Exercise brief »
Extract each line of the items below that contains the string "Open". Matching is case-sensitive.

(Item position entries)

++++++++++++++++++++

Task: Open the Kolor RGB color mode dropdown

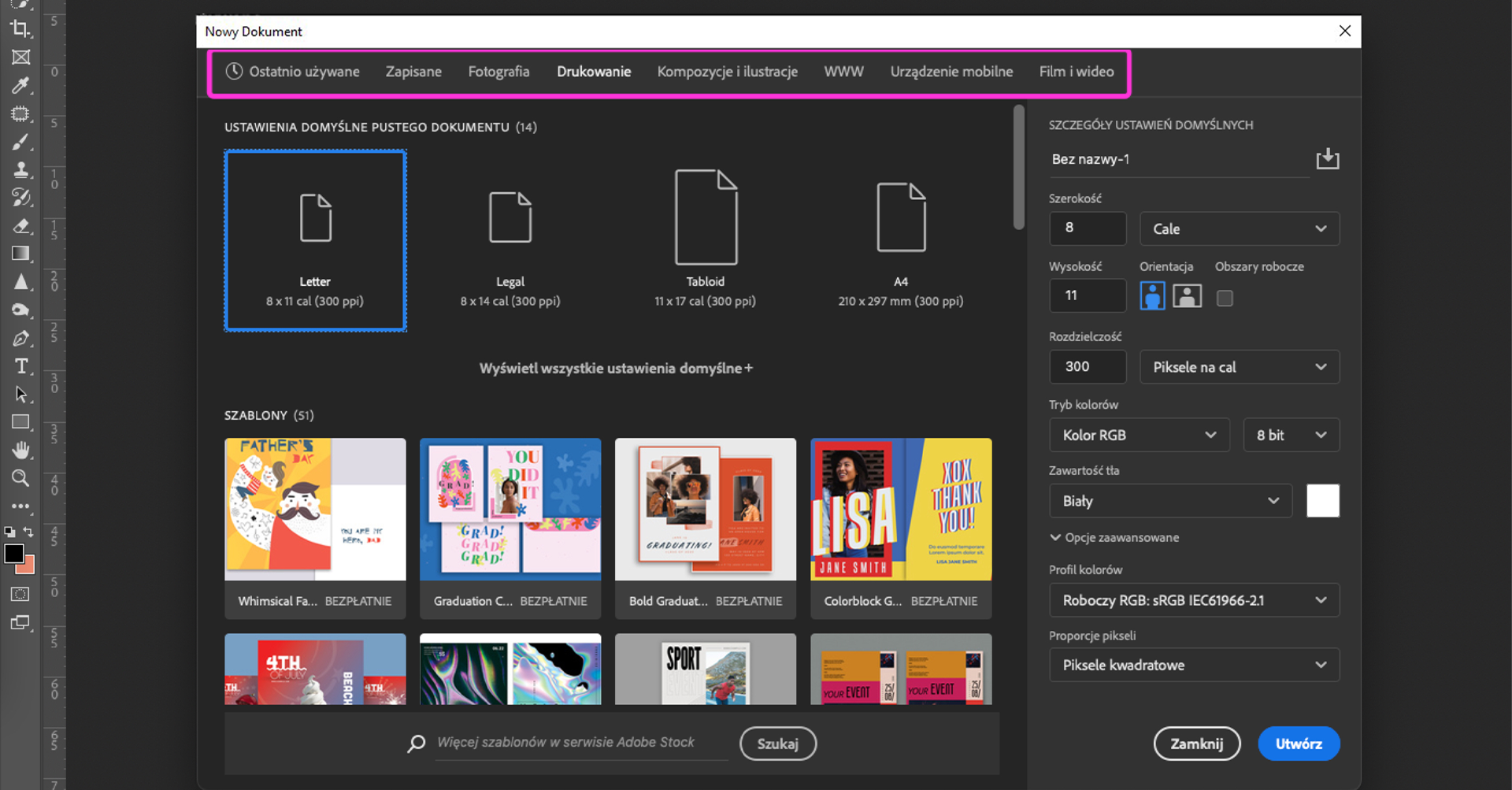Action: click(1139, 435)
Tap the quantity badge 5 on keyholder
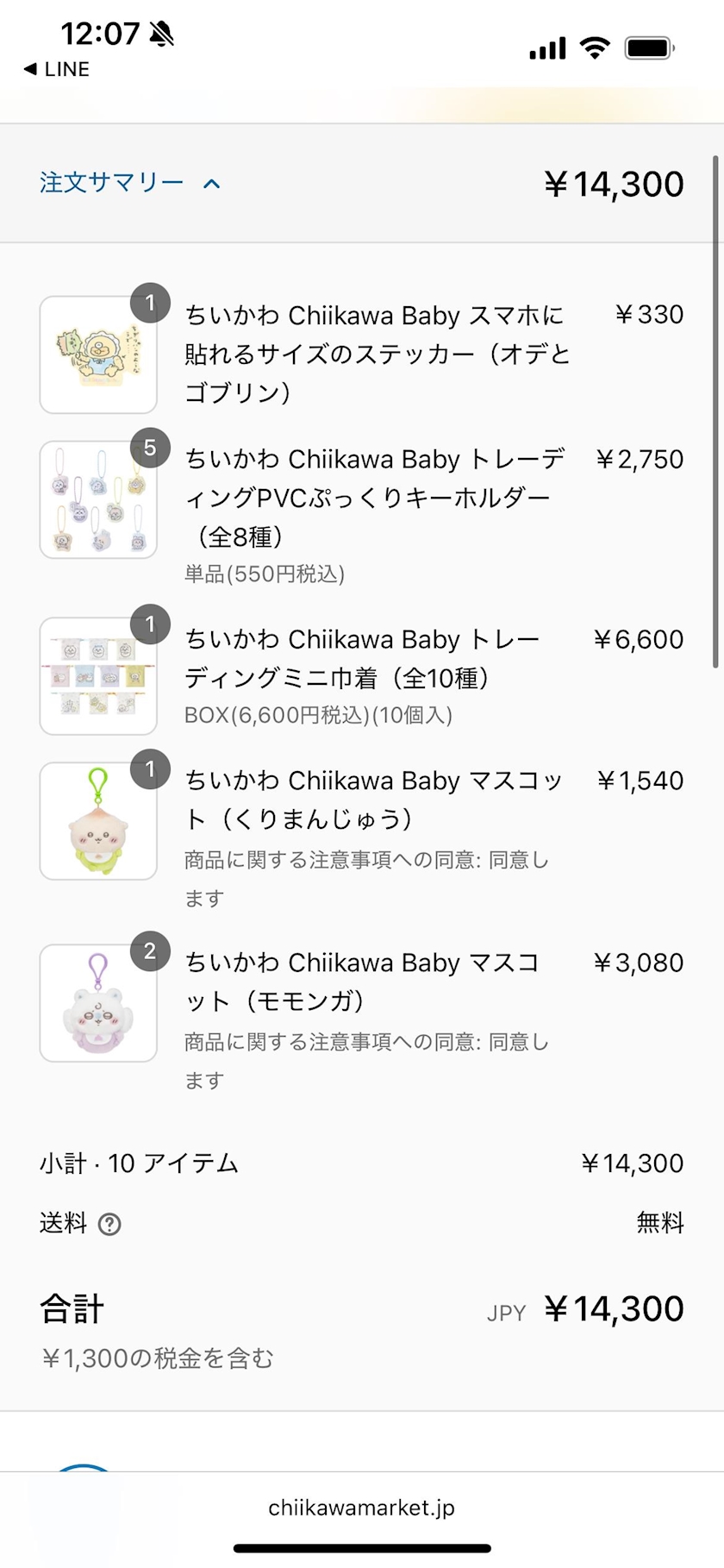The height and width of the screenshot is (1568, 724). (x=150, y=448)
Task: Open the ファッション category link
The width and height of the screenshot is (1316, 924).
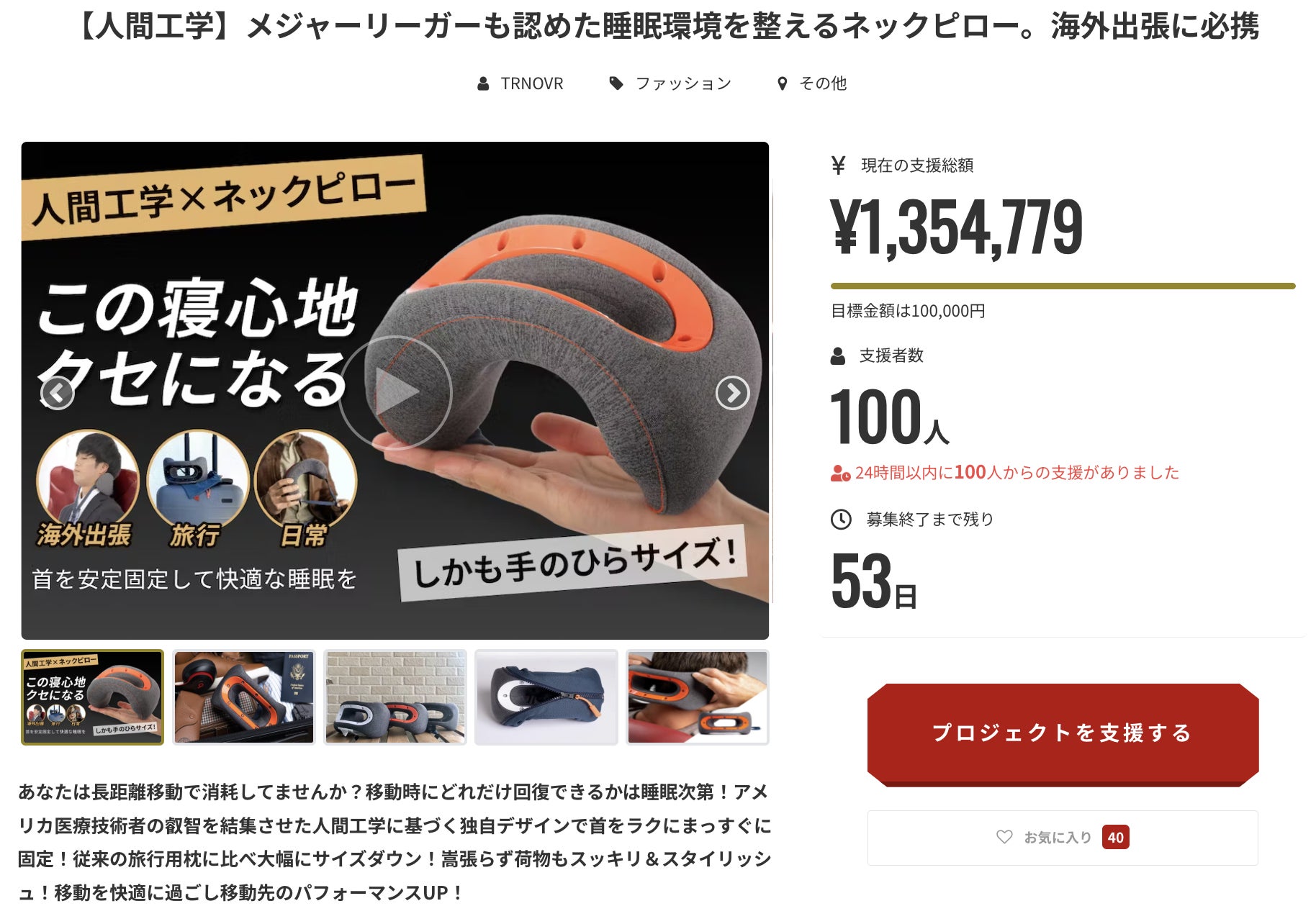Action: [x=683, y=83]
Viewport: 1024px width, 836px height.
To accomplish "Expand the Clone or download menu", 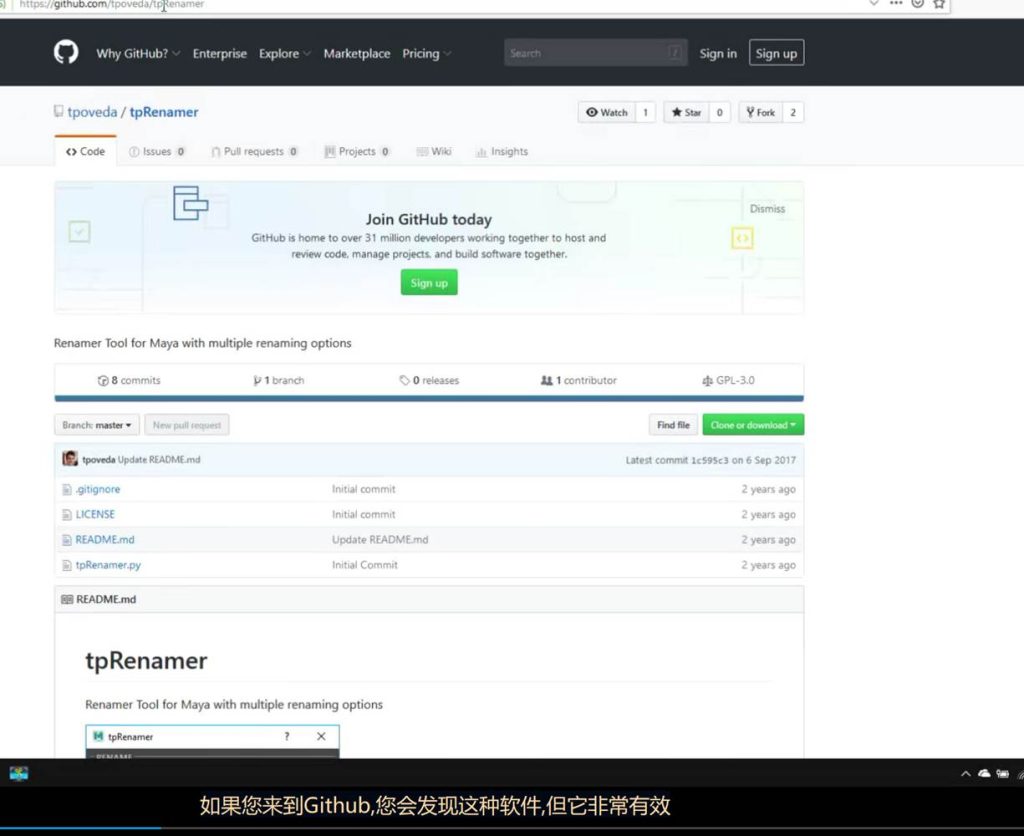I will pyautogui.click(x=752, y=426).
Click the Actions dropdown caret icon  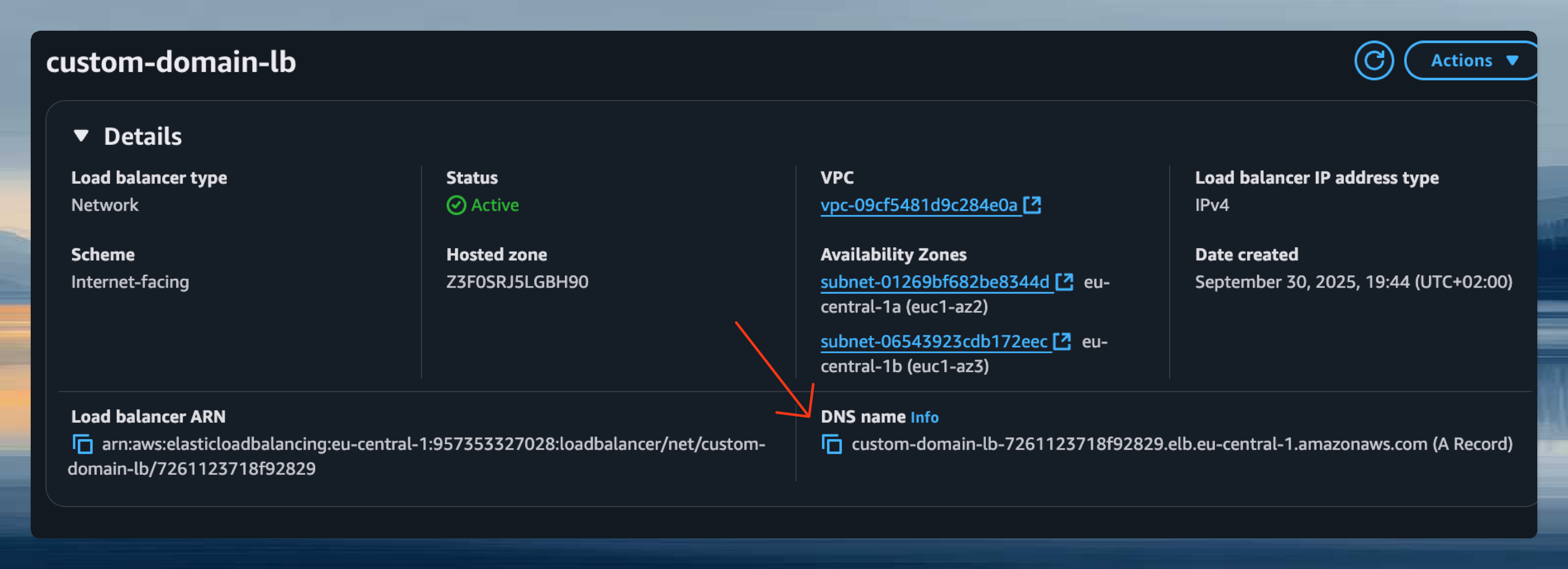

++++++++++++++++++++

Response below »
Task: Open the Kolor RGB color mode dropdown
Task: Open the ファッション category link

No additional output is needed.